- What you are asked to do -
A complete, exact copy of the records is needed here.

----

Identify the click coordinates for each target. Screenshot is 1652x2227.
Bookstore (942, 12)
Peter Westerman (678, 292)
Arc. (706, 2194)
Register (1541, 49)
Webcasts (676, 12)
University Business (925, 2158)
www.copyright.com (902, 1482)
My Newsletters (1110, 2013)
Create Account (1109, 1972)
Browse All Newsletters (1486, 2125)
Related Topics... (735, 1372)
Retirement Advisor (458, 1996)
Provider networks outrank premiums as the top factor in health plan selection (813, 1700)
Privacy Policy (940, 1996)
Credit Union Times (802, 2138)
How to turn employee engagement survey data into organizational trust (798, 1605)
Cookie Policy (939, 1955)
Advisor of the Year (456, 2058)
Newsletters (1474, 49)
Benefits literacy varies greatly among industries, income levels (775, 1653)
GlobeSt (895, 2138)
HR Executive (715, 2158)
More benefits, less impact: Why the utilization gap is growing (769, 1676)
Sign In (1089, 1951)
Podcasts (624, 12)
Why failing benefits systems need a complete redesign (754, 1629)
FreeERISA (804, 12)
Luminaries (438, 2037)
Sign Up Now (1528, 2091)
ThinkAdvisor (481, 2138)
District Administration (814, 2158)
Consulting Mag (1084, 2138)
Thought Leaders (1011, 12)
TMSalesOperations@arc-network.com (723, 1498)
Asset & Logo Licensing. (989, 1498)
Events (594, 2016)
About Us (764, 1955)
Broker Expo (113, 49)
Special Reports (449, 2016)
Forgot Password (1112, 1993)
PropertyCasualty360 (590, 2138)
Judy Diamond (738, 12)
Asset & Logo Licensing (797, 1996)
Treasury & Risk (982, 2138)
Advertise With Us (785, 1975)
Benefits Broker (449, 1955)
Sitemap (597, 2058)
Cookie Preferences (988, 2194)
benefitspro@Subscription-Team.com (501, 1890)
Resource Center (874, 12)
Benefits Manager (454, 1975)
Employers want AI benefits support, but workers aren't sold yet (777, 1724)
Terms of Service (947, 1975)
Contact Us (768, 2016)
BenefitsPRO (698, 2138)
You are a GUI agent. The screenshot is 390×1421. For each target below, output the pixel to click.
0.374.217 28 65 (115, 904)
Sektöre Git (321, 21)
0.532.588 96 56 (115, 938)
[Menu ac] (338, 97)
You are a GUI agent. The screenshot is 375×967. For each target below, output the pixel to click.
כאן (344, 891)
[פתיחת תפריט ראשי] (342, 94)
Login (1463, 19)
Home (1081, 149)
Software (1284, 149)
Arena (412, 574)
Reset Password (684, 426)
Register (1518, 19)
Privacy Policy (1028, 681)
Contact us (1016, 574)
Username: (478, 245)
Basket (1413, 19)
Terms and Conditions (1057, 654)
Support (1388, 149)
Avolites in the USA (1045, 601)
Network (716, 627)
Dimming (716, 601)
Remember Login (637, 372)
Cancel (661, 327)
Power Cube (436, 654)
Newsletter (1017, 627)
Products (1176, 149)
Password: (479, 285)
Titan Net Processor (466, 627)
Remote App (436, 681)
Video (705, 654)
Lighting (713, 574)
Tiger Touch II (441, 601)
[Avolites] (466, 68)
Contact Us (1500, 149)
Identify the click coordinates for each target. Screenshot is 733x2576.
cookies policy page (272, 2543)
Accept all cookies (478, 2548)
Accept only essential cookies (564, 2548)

----

- Reply -
Identify the click coordinates for each target. Screenshot is 1652x2227.
Bookstore (942, 12)
Peter Westerman (678, 292)
Arc. (706, 2194)
Register (1541, 49)
Webcasts (676, 12)
University Business (925, 2158)
www.copyright.com (902, 1482)
My Newsletters (1110, 2013)
Create Account (1109, 1972)
Browse All Newsletters (1486, 2125)
Related Topics... (735, 1372)
Retirement Advisor (458, 1996)
Provider networks outrank premiums as the top factor in health plan selection (813, 1700)
Privacy Policy (940, 1996)
Credit Union Times (802, 2138)
How to turn employee engagement survey data into organizational trust (798, 1605)
Cookie Policy (939, 1955)
Advisor of the Year (456, 2058)
Newsletters (1474, 49)
Benefits literacy varies greatly among industries, income levels (775, 1653)
GlobeSt (895, 2138)
HR Executive (715, 2158)
More benefits, less impact: Why the utilization gap is growing (769, 1676)
Sign In (1089, 1951)
Podcasts (624, 12)
Why failing benefits systems need a complete redesign (754, 1629)
FreeERISA (804, 12)
Luminaries (438, 2037)
Sign Up Now (1528, 2091)
ThinkAdvisor (481, 2138)
District Administration (814, 2158)
Consulting Mag (1084, 2138)
Thought Leaders (1011, 12)
TMSalesOperations@arc-network.com (723, 1498)
Asset & Logo Licensing. (989, 1498)
Events (594, 2016)
About Us (764, 1955)
Broker Expo (113, 49)
Special Reports (449, 2016)
Forgot Password (1112, 1993)
PropertyCasualty360 (590, 2138)
Judy Diamond (738, 12)
Asset & Logo Licensing (797, 1996)
Treasury & Risk (982, 2138)
Advertise With Us (785, 1975)
Benefits Broker (449, 1955)
Sitemap (597, 2058)
Cookie Preferences (988, 2194)
benefitspro@Subscription-Team.com (501, 1890)
Resource Center (874, 12)
Benefits Manager (454, 1975)
Employers want AI benefits support, but workers aren't sold yet (777, 1724)
Terms of Service (947, 1975)
Contact Us (768, 2016)
BenefitsPRO (698, 2138)
You are a GUI agent. The screenshot is 390×1421. For each target below, output the pixel to click.
0.374.217 28 65 (115, 904)
Sektöre Git (321, 21)
0.532.588 96 56 (115, 938)
[Menu ac] (338, 97)
You are a GUI agent. The screenshot is 375×967. For each target below, output the pixel to click.
כאן (344, 891)
[פתיחת תפריט ראשי] (342, 94)
Login (1463, 19)
Home (1081, 149)
Software (1284, 149)
Arena (412, 574)
Reset Password (684, 426)
Register (1518, 19)
Privacy Policy (1028, 681)
Contact us (1016, 574)
Username: (478, 245)
Basket (1413, 19)
Terms and Conditions (1057, 654)
Support (1388, 149)
Avolites in the USA (1045, 601)
Network (716, 627)
Dimming (716, 601)
Remember Login (637, 372)
Cancel (661, 327)
Power Cube (436, 654)
Newsletter (1017, 627)
Products (1176, 149)
Password: (479, 285)
Titan Net Processor (466, 627)
Remote App (436, 681)
Video (705, 654)
Lighting (713, 574)
Tiger Touch II (441, 601)
[Avolites] (466, 68)
Contact Us (1500, 149)
Identify the click coordinates for each target. Screenshot is 733x2576.
cookies policy page (272, 2543)
Accept all cookies (478, 2548)
Accept only essential cookies (564, 2548)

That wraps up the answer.